Ivan Rioufol : L’héritage des Lumières est d’avoir fait comprendre qu’une religion est une idéologie et est donc critiquable, comme n’importe quelle idéologie. Il y a aujourd’hui une remise en question de cet héritage, par Alain Juppé mais aussi par Manuel Valls qui a récemment dit que " toute attaque contre une religion est une attaque délibérée contre la République et ses valeurs ". Cette phrase-là revient à rendre possible le délit de blasphème, ce qui encore une fois est une aberration dans une république laïque qui s’est précisément débarrassée en 1789 du poids de l’Eglise catholique. Nous sommes en train de nous relier avec une autre religion : l’islam.

Il faut donner des lieux de culte aux musulmans s’ils n’en n’ont pas suffisamment, tout cela est d’une évidence biblique. Mais il faut également ne pas hésiter à critiquer l’islam politique quand il cherche à devenir visible et surtout quand il cherche à imposer ses règles dans le domaine public.

Alain Auffray : Je pense que oui. En fait, tout le monde est à peu près d'accord pour dire qu'il ne faut pas de burqas dans la rue. Ce n'est pas un sujet de clivage. C'est justement en tentant d'en faire un sujet de clivage gauche/droite, ou même droite/droite, c'est en construisant cette opposition qui n'existe pas vraiment que Copé ou d'autres prennent le risque de laisser s'exprimer dans le parti une xénophobie.

L’intervention d’Alain Juppé peut-elle profiter à la gauche, en lui donnant des armes contre la droite ?


Caroline Fourest : C'est le cas à chaque fois qu'un camp est dans l'opposition et doit se reconstruire. Quand quelqu'un de gauche critique la gauche, il est accusé de faire le jeu de la droite, et inversement. Mais c'est une étape nécessaire quand on veut essayer de tracer une autre voie.

Ivan Rioufol : Alain Juppé cherche à diaboliser les opposants. Il rejoint le camp du politiquement correct et de la bien-pensance en acquiesçant de la sorte sur les « interdits de dire » imposés par la gauche.

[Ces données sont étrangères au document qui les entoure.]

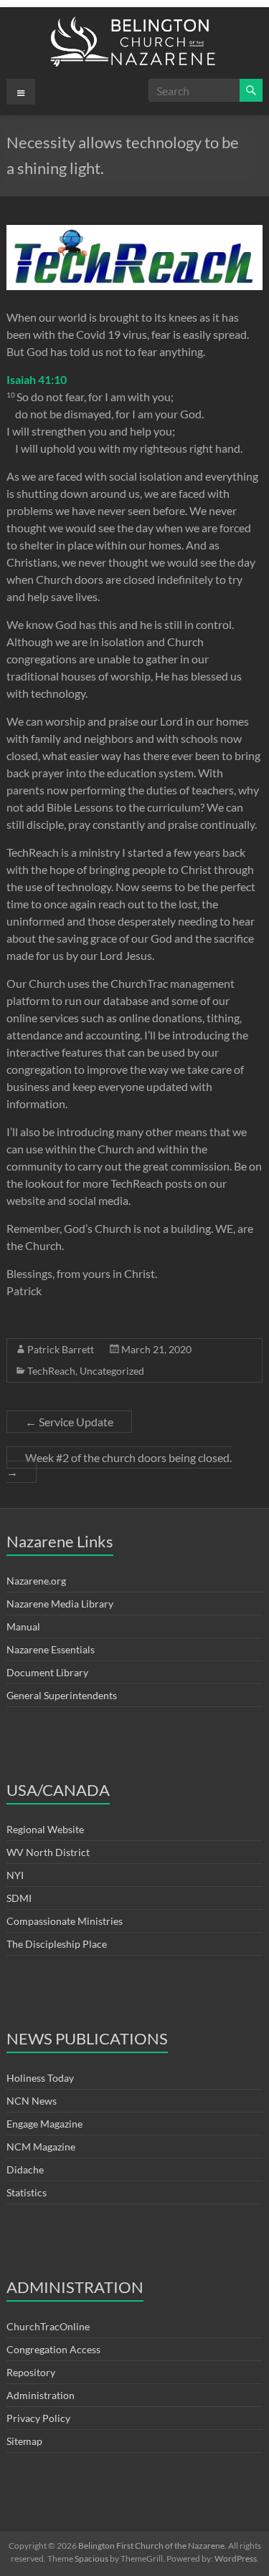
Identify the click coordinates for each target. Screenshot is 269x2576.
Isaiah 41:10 (36, 379)
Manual (23, 1626)
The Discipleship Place (56, 1944)
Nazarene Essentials (50, 1649)
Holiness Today (40, 2078)
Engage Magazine (44, 2124)
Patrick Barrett (60, 1349)
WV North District (48, 1852)
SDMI (19, 1898)
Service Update (69, 1421)
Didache (25, 2169)
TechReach (51, 1371)
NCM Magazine (40, 2146)
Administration (40, 2395)
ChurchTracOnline (48, 2326)
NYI (15, 1875)
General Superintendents (61, 1695)
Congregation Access (53, 2349)
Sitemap (24, 2441)
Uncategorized (112, 1371)
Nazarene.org (36, 1581)
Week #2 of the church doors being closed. (119, 1465)
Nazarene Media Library (59, 1603)
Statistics (26, 2192)
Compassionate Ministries (64, 1921)
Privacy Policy (38, 2418)
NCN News (31, 2101)
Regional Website (45, 1829)
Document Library (47, 1672)
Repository (30, 2372)
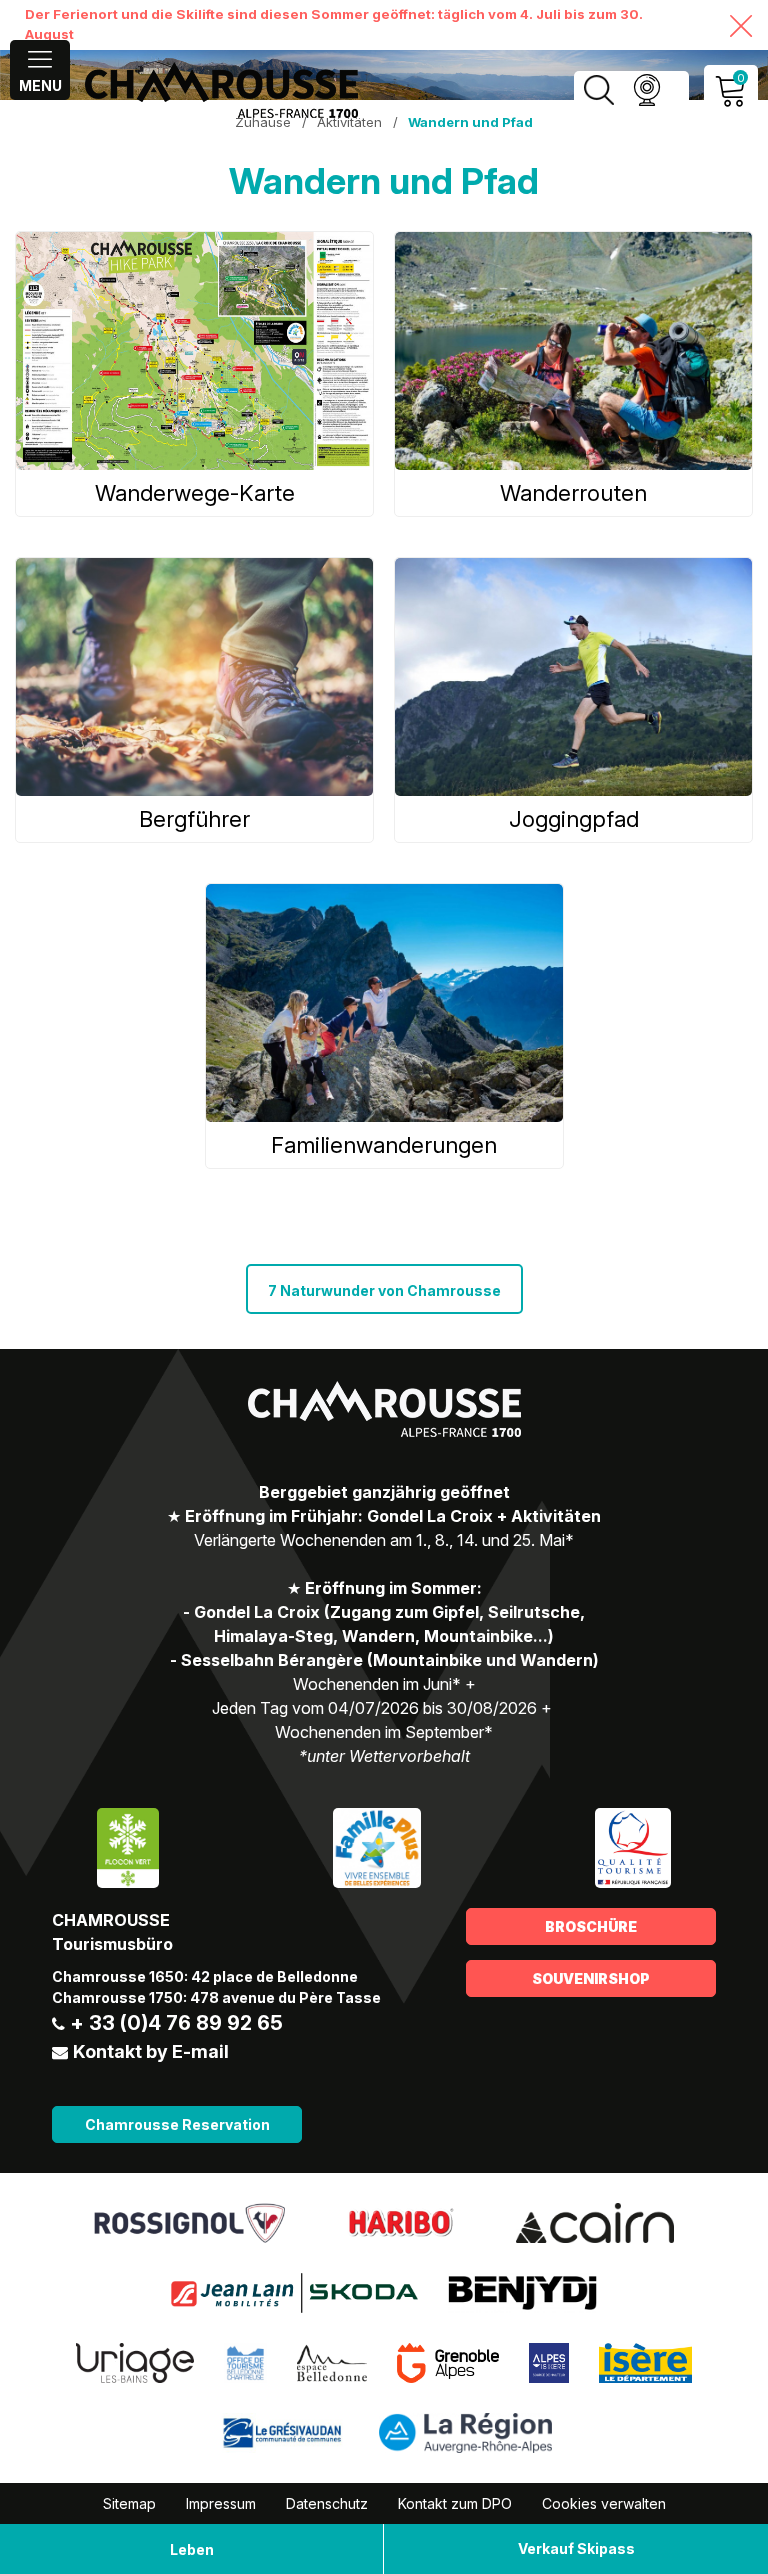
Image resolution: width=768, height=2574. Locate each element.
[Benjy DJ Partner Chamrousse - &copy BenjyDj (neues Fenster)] (522, 2291)
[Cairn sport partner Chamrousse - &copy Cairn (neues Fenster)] (595, 2221)
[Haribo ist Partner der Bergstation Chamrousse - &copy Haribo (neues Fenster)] (400, 2221)
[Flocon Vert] (128, 1845)
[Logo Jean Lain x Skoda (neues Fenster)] (294, 2291)
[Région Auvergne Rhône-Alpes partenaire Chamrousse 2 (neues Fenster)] (465, 2431)
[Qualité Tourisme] (633, 1845)
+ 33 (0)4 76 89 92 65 (176, 2023)
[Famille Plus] (376, 1845)
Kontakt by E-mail (151, 2051)
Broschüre (591, 1926)
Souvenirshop (591, 1978)
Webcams (646, 90)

Alain Auffray : Je ne pense pas. Alain Juppé a un peu une position de sage dans cette compétition, je pense donc que sa mise en garde n'est pas tombée dans l'oreille d'un sourd. Les candidats l'ont entendu et vont faire attention. C'est comme une sorte d'avertissement qu'il a prononcé, et ça peut inciter à la prudence, voire à la mesure, les candidats à la présidence de l'UMP.